=== TASK TO CARRY OUT ===
Identify each line in the records below that contains the word "screenshot" and copy those lines. Case counts.
___ AVAILABLE RECORDS
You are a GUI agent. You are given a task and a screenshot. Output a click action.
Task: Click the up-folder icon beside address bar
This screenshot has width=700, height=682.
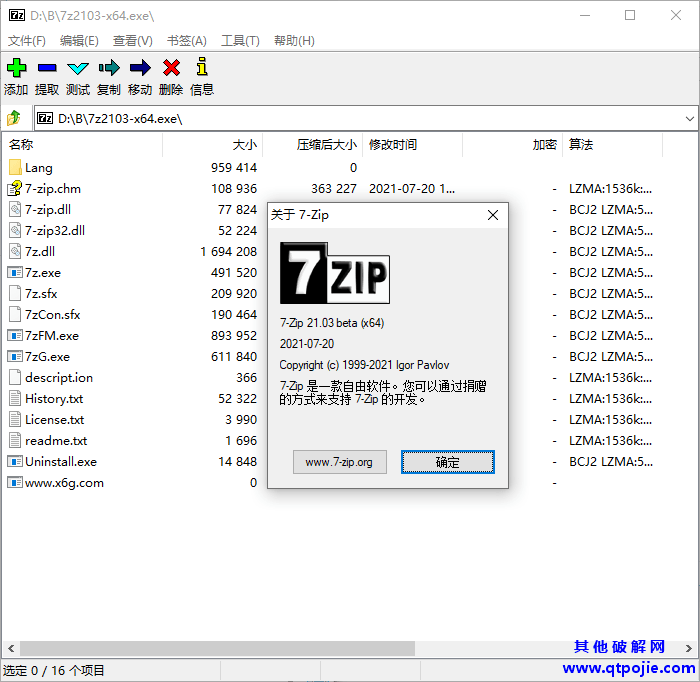[14, 118]
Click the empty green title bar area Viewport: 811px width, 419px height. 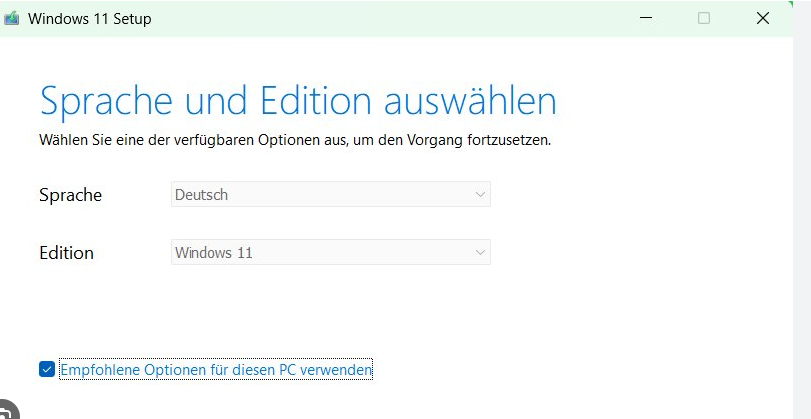[x=393, y=19]
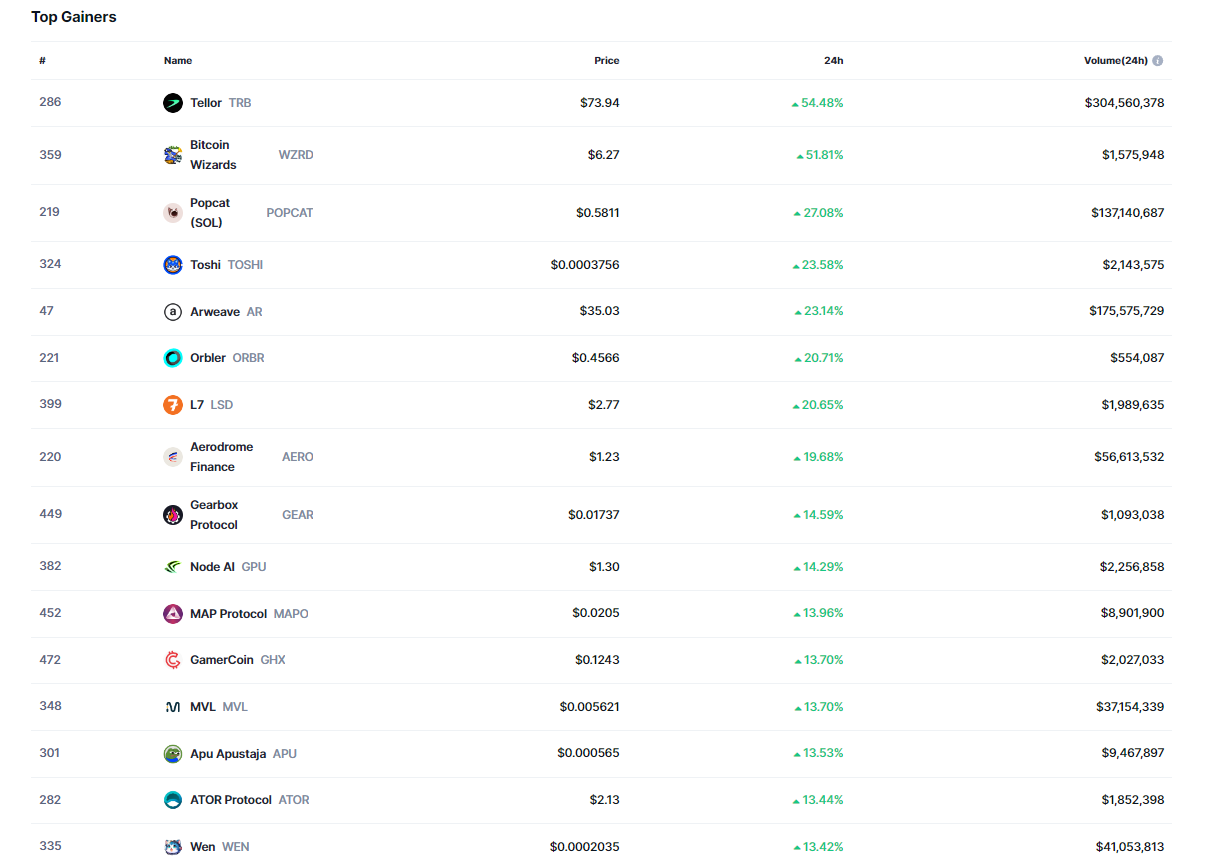
Task: Open the MAP Protocol coin link
Action: tap(228, 614)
______
=== WRITTEN SOLUTION ===
You are a GUI agent. You are given a task and a screenshot. Output a click action.
This screenshot has width=700, height=682.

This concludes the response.